5. Staffers can't contribute money, either.

It's a violation of federal law for Senate staffers to donate to their own boss's campaign. Contributing time as a volunteer or employee isn't considered a contribution.

6. Your campaign office can't be given any special privileges that outside organizations don't get.

A Senate Ethics Committee cheat sheet uses document requests as an example here: Senate staff can't turn over, say, a copy of a member's floor speech to his or her campaign staff if they wouldn't honor a similar request from another outside group or person, "without regard to political affiliation."

7. Don't link to your campaign website from your official Hill website—or vice versa.

Sorry, but those earnest voters examining the policy section of your website can't be directed to check out your campaign site. They just can't.

8. Beware campaign donations that inadvertently come through your office.

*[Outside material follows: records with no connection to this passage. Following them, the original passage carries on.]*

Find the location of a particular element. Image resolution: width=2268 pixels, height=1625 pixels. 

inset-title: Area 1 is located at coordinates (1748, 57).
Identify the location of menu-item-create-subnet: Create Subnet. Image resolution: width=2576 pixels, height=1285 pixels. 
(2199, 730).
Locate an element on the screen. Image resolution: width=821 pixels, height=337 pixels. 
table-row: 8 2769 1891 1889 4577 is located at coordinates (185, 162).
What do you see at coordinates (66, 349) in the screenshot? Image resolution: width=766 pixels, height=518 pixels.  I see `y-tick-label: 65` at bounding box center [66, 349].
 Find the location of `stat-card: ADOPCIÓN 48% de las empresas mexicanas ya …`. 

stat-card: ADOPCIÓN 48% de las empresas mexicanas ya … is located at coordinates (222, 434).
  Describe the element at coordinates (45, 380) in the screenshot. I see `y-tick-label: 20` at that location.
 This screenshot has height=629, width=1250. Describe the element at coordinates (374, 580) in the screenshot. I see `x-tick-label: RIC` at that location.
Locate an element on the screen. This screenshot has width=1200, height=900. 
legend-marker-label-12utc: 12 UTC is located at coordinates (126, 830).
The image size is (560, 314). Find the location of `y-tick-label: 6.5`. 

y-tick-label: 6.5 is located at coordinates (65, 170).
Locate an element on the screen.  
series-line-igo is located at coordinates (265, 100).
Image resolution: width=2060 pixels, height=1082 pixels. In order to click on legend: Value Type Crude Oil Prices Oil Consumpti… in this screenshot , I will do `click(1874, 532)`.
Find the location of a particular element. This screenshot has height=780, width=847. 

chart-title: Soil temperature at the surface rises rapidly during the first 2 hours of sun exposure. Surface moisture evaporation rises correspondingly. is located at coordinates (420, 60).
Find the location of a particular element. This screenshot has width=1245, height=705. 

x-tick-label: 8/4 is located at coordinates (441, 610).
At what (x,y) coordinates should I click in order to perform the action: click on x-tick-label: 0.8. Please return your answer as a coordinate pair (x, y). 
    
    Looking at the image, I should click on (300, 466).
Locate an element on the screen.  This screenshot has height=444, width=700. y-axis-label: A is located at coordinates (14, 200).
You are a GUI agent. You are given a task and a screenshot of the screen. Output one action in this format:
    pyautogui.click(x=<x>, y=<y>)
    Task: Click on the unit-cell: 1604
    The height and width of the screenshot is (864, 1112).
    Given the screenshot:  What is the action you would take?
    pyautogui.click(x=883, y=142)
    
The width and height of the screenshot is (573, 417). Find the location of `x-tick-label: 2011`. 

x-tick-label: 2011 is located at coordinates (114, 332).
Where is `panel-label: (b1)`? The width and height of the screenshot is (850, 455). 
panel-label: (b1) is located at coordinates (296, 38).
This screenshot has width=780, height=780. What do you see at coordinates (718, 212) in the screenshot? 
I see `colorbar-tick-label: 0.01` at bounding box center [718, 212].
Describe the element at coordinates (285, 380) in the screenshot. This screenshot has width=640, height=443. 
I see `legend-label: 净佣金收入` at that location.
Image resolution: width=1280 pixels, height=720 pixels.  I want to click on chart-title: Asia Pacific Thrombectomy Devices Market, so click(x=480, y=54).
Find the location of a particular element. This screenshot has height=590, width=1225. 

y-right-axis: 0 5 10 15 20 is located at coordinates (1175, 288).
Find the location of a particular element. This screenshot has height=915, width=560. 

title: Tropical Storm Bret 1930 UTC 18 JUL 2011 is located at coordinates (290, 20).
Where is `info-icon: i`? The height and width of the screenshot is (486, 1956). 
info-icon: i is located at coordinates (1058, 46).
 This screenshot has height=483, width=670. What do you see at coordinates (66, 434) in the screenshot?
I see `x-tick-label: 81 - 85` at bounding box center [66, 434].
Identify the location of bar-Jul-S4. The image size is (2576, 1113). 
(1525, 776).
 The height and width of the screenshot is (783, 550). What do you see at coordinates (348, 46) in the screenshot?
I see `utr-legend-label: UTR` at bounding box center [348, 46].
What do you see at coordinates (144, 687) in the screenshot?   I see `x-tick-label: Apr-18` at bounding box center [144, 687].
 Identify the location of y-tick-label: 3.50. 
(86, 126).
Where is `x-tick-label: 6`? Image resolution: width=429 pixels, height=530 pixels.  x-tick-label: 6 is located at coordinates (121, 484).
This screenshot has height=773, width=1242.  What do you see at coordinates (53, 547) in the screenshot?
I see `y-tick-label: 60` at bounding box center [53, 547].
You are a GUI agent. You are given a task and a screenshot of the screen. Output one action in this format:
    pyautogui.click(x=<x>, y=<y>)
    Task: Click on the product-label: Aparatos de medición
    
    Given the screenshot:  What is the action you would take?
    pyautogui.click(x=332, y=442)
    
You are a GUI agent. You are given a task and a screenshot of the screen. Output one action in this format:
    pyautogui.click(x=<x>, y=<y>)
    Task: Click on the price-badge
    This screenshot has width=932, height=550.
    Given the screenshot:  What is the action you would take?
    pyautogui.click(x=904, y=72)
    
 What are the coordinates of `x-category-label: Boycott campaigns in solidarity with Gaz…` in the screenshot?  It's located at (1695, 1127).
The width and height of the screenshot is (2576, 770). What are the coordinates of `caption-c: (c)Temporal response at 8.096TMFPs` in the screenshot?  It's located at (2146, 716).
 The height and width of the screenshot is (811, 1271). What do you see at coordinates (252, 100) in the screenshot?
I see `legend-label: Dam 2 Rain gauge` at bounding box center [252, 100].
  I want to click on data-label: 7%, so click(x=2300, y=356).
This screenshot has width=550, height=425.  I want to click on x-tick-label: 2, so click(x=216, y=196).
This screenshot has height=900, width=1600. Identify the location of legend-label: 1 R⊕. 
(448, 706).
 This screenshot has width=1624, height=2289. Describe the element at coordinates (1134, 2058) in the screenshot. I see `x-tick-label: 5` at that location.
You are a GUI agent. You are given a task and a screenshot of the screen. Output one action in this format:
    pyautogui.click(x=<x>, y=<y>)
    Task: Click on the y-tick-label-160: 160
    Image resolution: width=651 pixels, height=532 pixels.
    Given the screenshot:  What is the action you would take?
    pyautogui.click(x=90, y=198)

There are only three people employed in a senator's office, known as political fund designees, who are allowed to ask for and take in campaign donations—but not while using Senate resources, and "only for the Senator's principal campaign committee, a political campaign committee controlled by a Senator or group of Senators, or a state or local committee of a national party." If an unsolicited contribution is mailed or delivered in person to a senator's Hill office, it's got to be sent to the campaign within seven days by a political fund designee.

9. Don't be too liberal with the Clip Art.

Use of the Great Seal of the United States or the Senate Seal in campaign materials is strictly verboten. (So are, for that matter, the seals of the House, Congress, the president, and the vice president. And these rules don't just apply to campaign materials: No one, including laymen, can use these seals to create a "false impression of sponsorship or approval" by any part of the U.S. government.) The Ethics Committee does throw candidates a graphic-design bone, though, in its guidelines: "If a member's campaign wants to use a symbol of government on its campaign stationery, a depiction of the Capitol dome would be appropriate."

10. Campaign donations are off-limits for personal use.

Senators should really know this already. Campaign contributions can't be used to pay for any "commitment, obligation, or expense of a person that would exist irrespective of the candidate's election campaign or individual's duties as a holder of federal office," according to Senate rules. And if there was any doubt of the elite status many senators occupy, the guidelines specifically note that country club memberships can't be paid for by campaign donations.

11. Don't mass-mail voters just before an election.

With few exceptions, senators can't use their franking privileges—sending mail through the U.S. Postal Service without postage—to mass-mail voters in the 60 days leading up to a primary or general election, per Senate rules. One noteworthy loophole? If the election is uncontested. Then the lawmaker can mass-mail with abandon.

12. Don't use the Senate TV and radio studios immediately before an election.

For the most part, unless a licensed TV or radio organization requests your presence in the studios, or your election is uncontested, you can't use the Senate studios in the 60 days leading up to a primary or general.

And listen, senators, you can't all be winners. If you decide to forgo your Senate seat in the event of a loss, and you just happen to become a lobbyist, don't think the Senate will leave you ethically out in the rain. There are guidelines for lawmakers-turned-power-brokers, too.